Sorry, but that’s too easy. It is much harder to create art that is authentic without the melodrama.

This is unfortunate because, indeed, there are plenty of utterly heart-wrenching stories in our community — including the experiences of gay members, who will often suppress themselves for the sake of conformity. But here, there was no complexity; religion is simply a source of oppression. There is no joy, no solace, no intellectual curiosity in Judaism; very little is keeping Esti tethered to her community. It’s black and white, good guys and bad guys.

Not all cinematic representations of Orthodox life are doomed, however. Some of the best pictures of frumkeit are coming out of Israel today. In television, “Shtisel”, the drama about a family in Mea Shearim, accomplished this beautifully, while the recent comedy about yeshiva students, “Shababnikim”, hit the nail on the head with social satire. In film, Gidi Dar’s “Ushpizin’”wowed audiences because of its precise tender rendering of a fervently Orthodox couple facing barrenness. Rama Burshtein’s ‘Fill The Void’ won several Ophir awards (the Israeli Oscars) because it showed a community in full color, unflinching from both the pain and the beauty.

But somehow, American attempts seem to fail — perhaps because, unlike Israeli filmmakers who actually live alongside and engage with the Orthodox, and increasingly include Orthodox artists among their ranks, Hollywood still looks at us like we belong in zoo-like display cases.

“Disobedience” and its ilk make for cultural appropriation at its finest: It peddles stereotypes, painting an extremely complicated community in broad strokes, with soapy drama and tears.

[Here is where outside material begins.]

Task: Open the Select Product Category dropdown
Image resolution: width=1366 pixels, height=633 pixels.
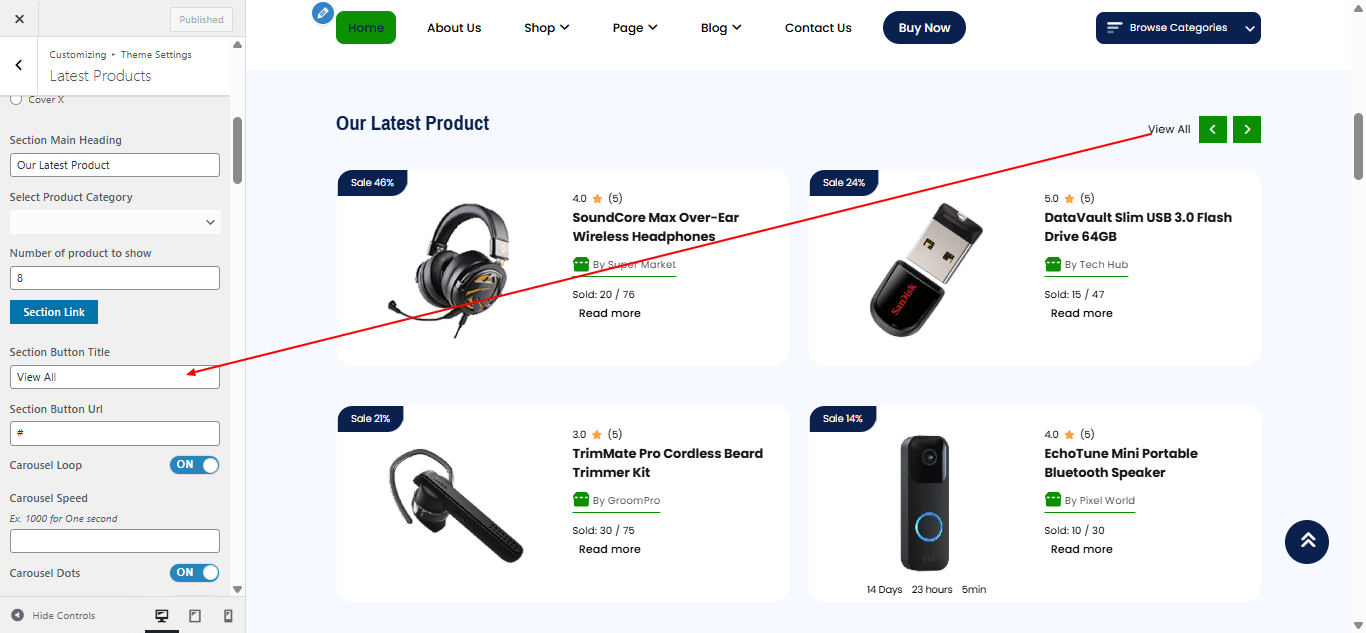Action: (x=115, y=222)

I am the first to call out challenges that we Orthodox women face — but I do so because this is my life and I want to improve it for my daughter, because I talk to Orthodox women all the time, professionally, as a writer constantly gathering material, both on- and off-duty.

Want to write about Orthodox women? Speak to actual women, sit in their kitchens, listen to them talking as their wigs are styled, as they teach their children alef-bais, stand with them at weddings and in grocery lines. Listen to their sobs but also to their laughter, to their sharp wit, to their mischievous anecdotes. As Burstein said in an interview about “Fill the Void”: “The characters are not looking for some way to burst out of that world. Instead, they are trying to find a way to live within it.” It is this story that is most compelling, and that is much more challenging to portray.

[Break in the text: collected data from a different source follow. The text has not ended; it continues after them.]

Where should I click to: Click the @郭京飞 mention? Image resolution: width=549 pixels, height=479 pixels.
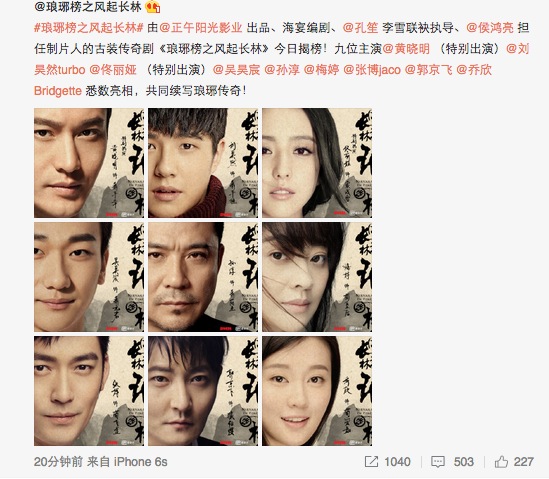click(428, 70)
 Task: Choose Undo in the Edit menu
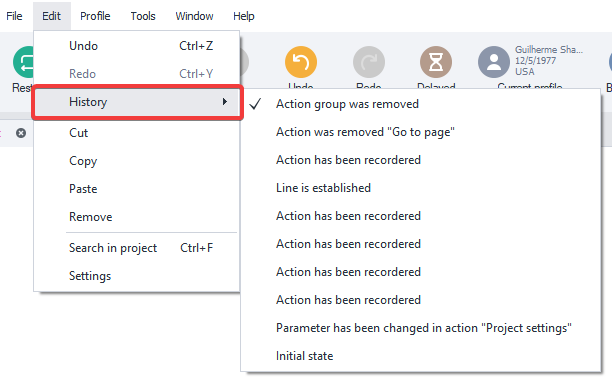point(137,46)
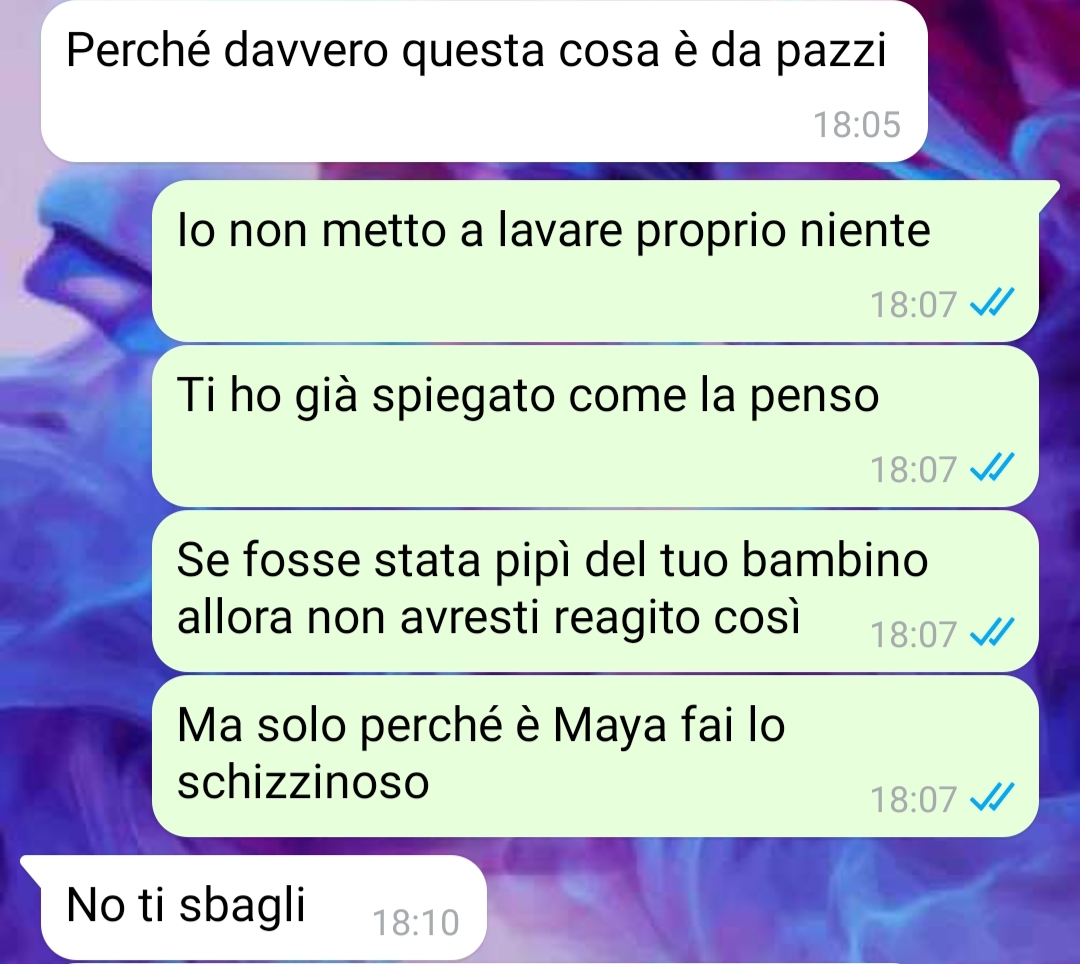Tap the 'Ti ho già spiegato come la penso' message
The height and width of the screenshot is (964, 1080).
(595, 426)
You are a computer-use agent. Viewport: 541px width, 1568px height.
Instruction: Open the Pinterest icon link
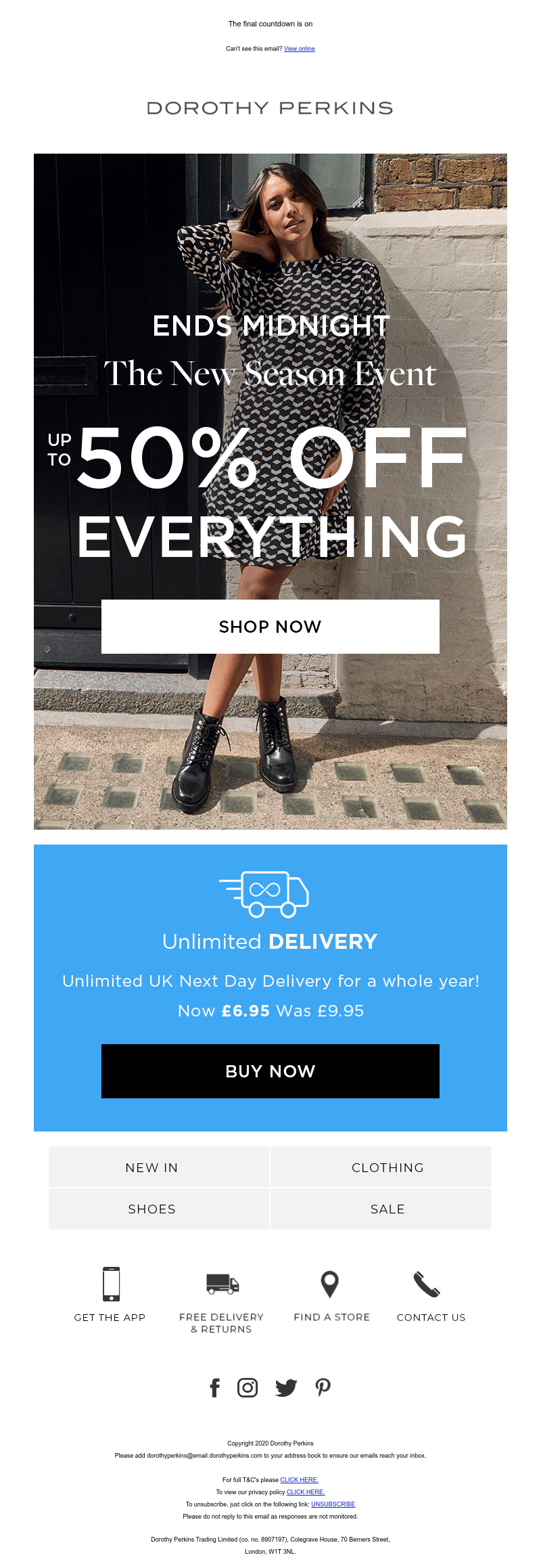[x=323, y=1387]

I wonder when the American Rama Burshtein’s will appear on the scene — I cannot wait for Orthodox-created art, literature and film to grow in stature, for Orthodox Jews to tell our stories from the heart, candidly, bravely, without fearing consequences. Eventually, films like “Disobedience” will fade from memory, and the voices from this community will speak for themselves, rather than let themselves be spoken for.

As the film credits rolled onto the screen, I slid my notebook into my purse, stood up, and felt suddenly very conspicuous — dashing out of the theatre in my uniform, wig and knee length skirt and black tights, I looked like I might fit in better in Golders Green than in downtown Manhattan.

And when I arrived home late that night, I greeted my (rabbinic) husband, took off my wig and let my hair loose, checked that the Shabbos meat delivery had arrived, went to look at my sleeping children, and thought that if the makers of “Disobedience” would enter my apartment, they’d embark on a search for my sadness, my deeply repressed self, my constant oppression by Mosaic law. They’d have to pull back the curtains, look behind the bookshelves, inspect the candlesticks, sniff the mezuzahs — on the hunt for the unspeakable tragedy of being a religious Jewish woman.

And when they’d come up with nothing, they’d shrug their shoulders and leave, disappointed.

Which is fine.

Let me tell my story — and my struggles — myself.